From 852b8e2d819f6fdb11b374acce83d7eb83cbe0d3 Mon Sep 17 00:00:00 2001
From: jpellegrini <j_p@aleph0.info>
Date: Thu, 5 Sep 2019 17:20:55 -0300
Subject: [PATCH] Make AllowedUsers configurable in sshd_config (#8094)

docker/root/usr/bin/entrypoint already allows for the specification
of USER, USER_UID, USER_GID. But since AllowedUsers is hardcoded in
sshd_config, one cannot log in as a user different ftom git.
This change substitutes ${USER} for git in the sshd_config template.

Signed-off-by: Jeronimo Pellegrini <j_p@aleph0.info>
---
 docker/root/etc/templates/sshd_config | 2 +-
 docker/root/usr/bin/entrypoint        | 2 --
 2 files changed, 1 insertion(+), 3 deletions(-)
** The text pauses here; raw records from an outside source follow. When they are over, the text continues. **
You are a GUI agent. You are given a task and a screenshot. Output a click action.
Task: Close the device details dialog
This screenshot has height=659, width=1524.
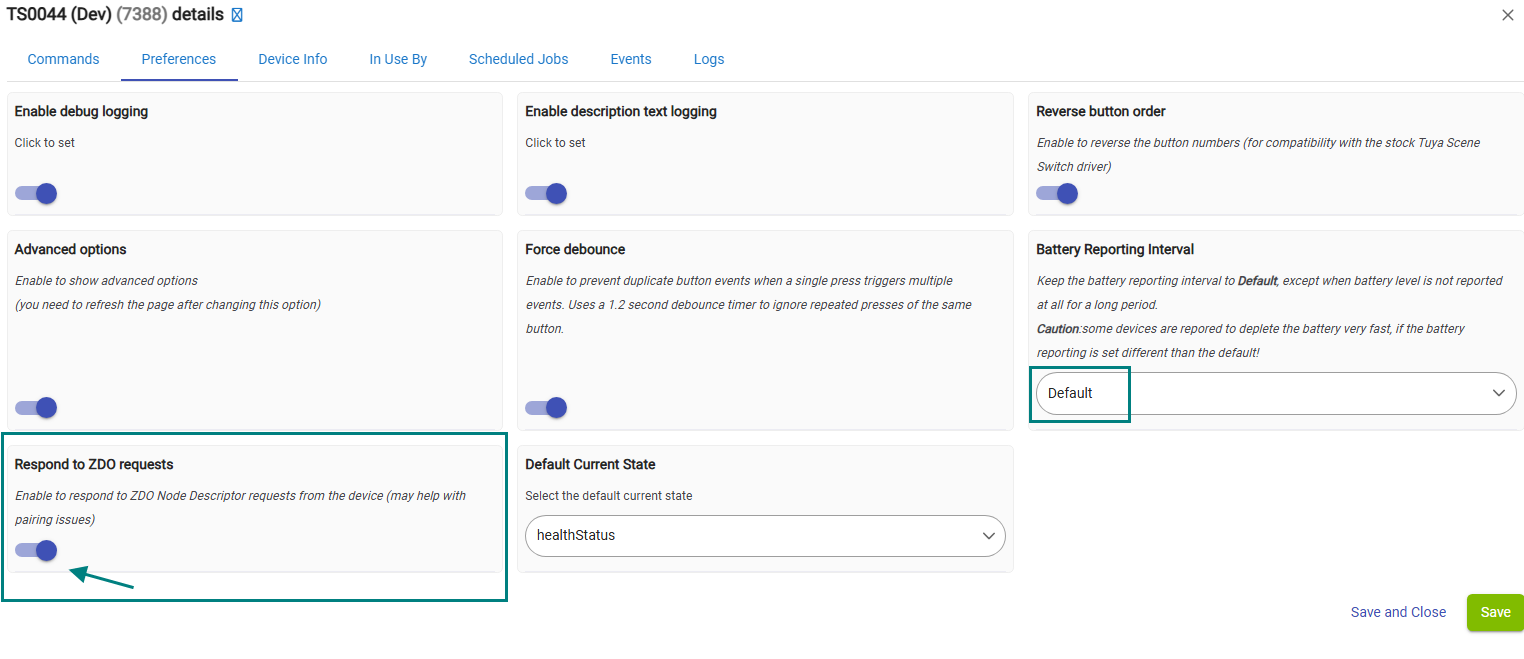(1507, 15)
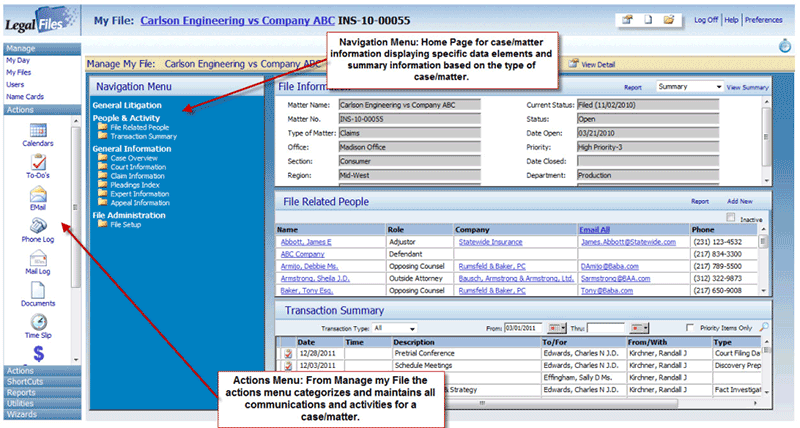Open the To-Do's checklist icon
This screenshot has width=800, height=428.
pyautogui.click(x=38, y=162)
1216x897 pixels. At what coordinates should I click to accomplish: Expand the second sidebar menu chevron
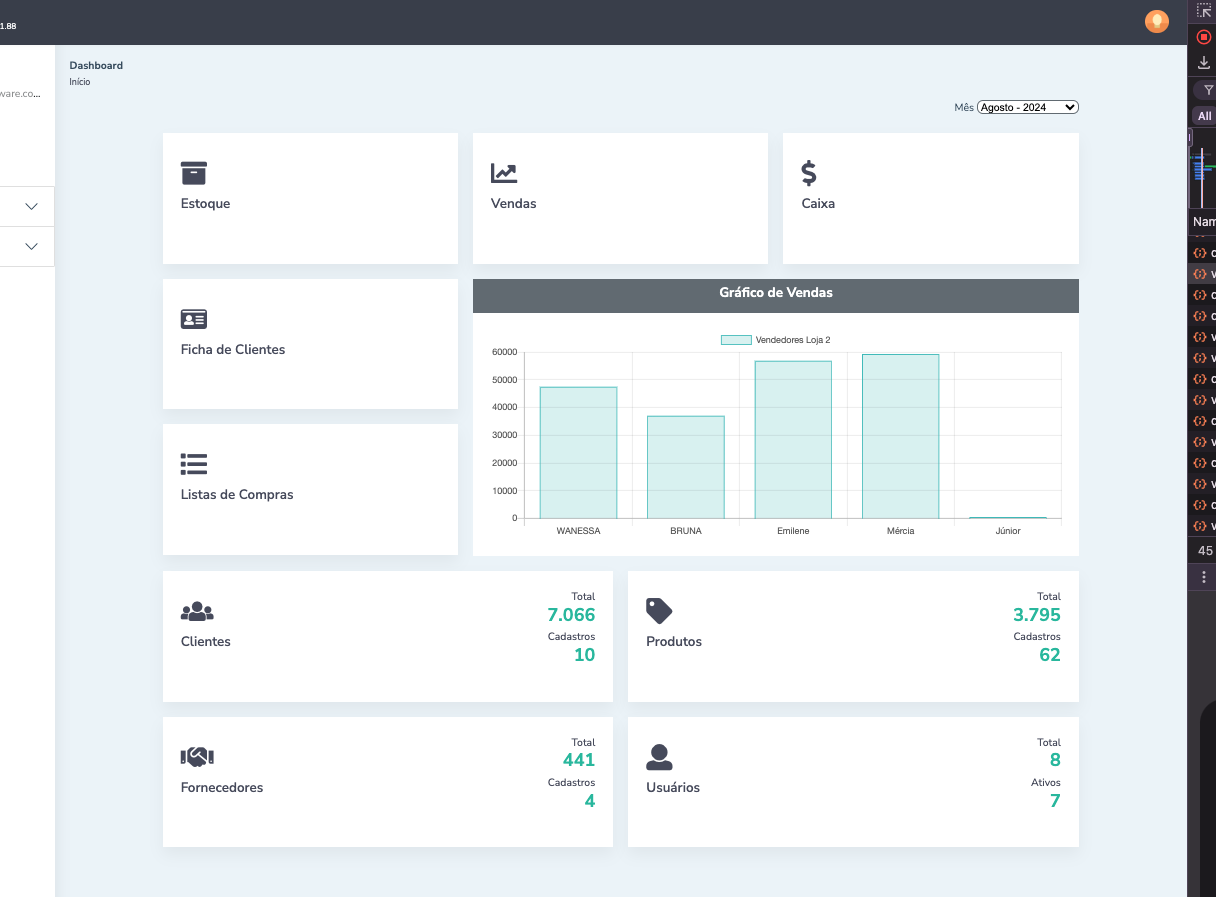pos(31,246)
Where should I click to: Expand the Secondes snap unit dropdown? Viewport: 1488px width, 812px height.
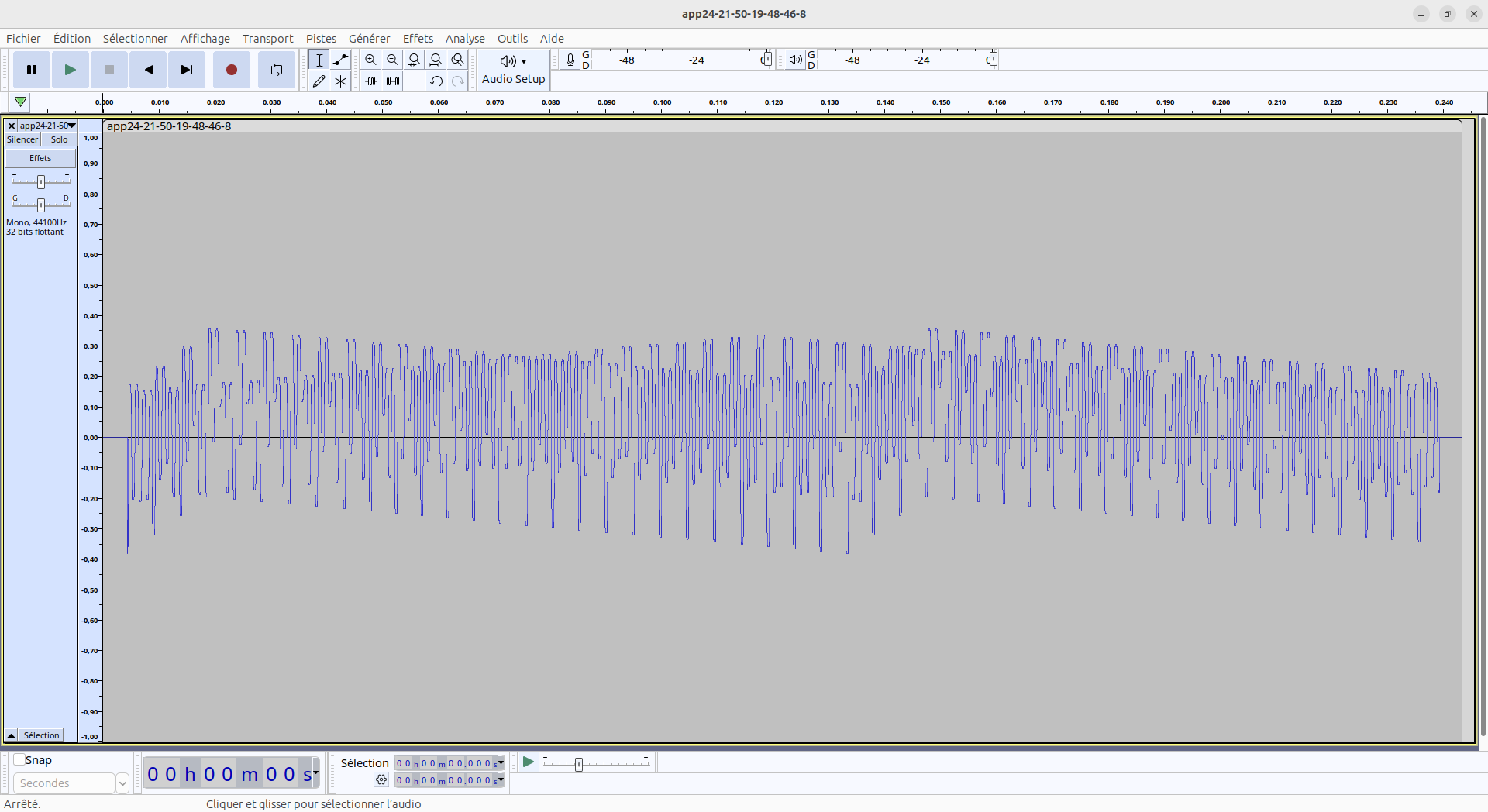point(122,783)
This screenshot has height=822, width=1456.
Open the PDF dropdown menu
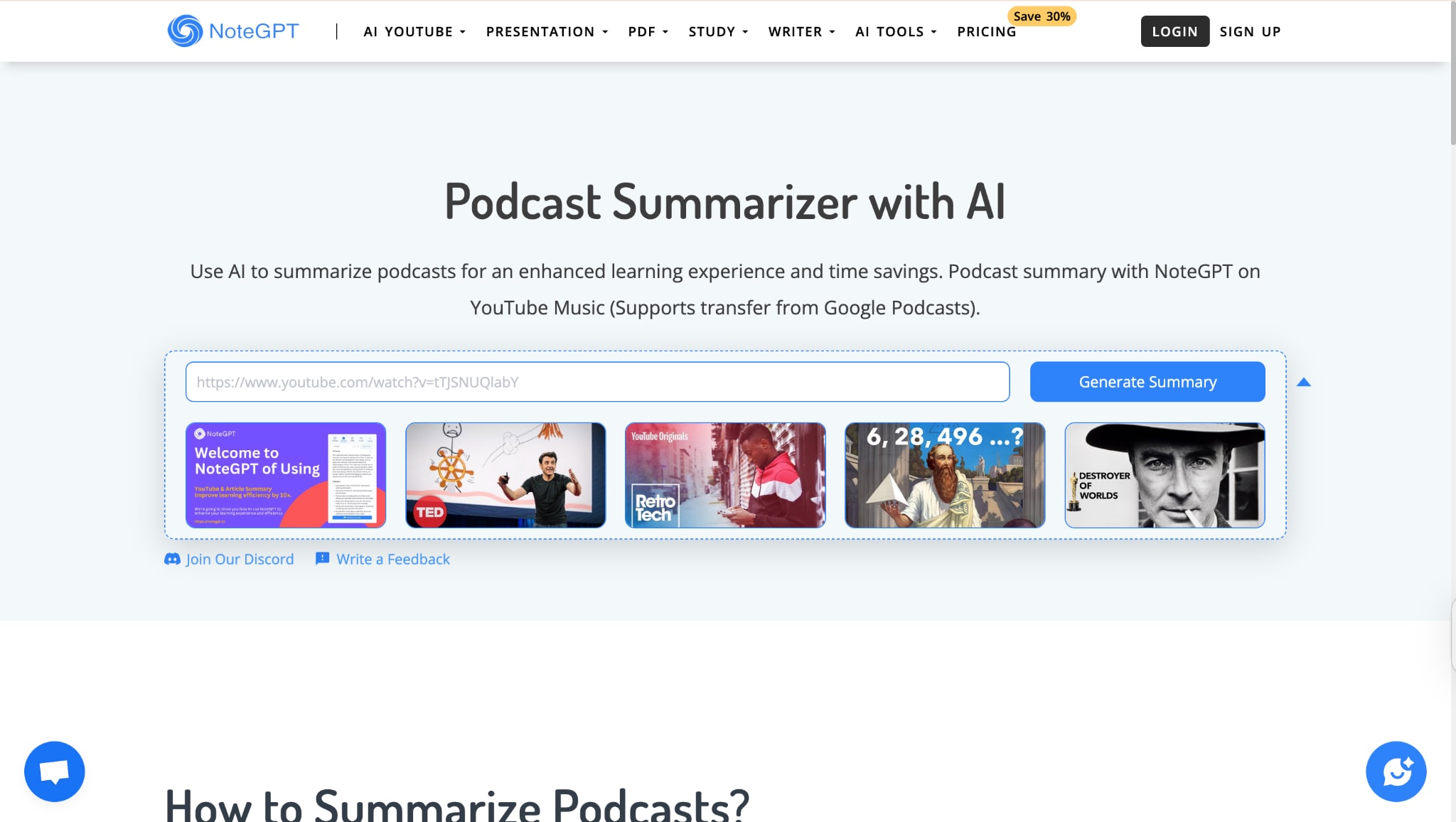point(648,31)
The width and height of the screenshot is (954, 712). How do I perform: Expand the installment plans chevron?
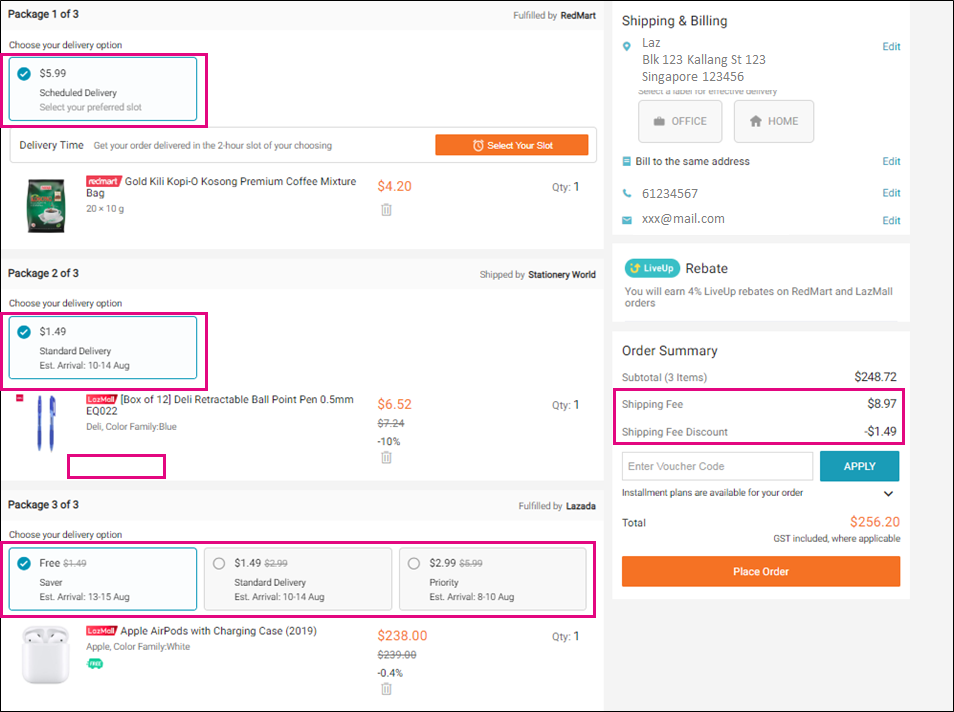[888, 494]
diff --git a/docker/root/etc/templates/sshd_config b/docker/root/etc/templates/sshd_config
index ba92e236e1..bf0b936d7c 100644
--- a/docker/root/etc/templates/sshd_config
+++ b/docker/root/etc/templates/sshd_config
@@ -25,7 +25,7 @@ ChallengeResponseAuthentication no
 PasswordAuthentication no
 PermitEmptyPasswords no
 
-AllowUsers git
+AllowUsers ${USER}
 
 Banner none
 Subsystem sftp /usr/lib/ssh/sftp-server
diff --git a/docker/root/usr/bin/entrypoint b/docker/root/usr/bin/entrypoint
index d8e68b9404..a3c03ecff3 100755
--- a/docker/root/usr/bin/entrypoint
+++ b/docker/root/usr/bin/entrypoint
@@ -3,8 +3,6 @@
 if [ "${USER}" != "git" ]; then
     # rename user
     sed -i -e "s/^git\:/${USER}\:/g" /etc/passwd
-    # switch sshd config to different user
-    sed -i -e "s/AllowUsers git$/AllowUsers ${USER}/g" /etc/ssh/sshd_config
 fi
 
 if [ -z "${USER_GID}" ]; then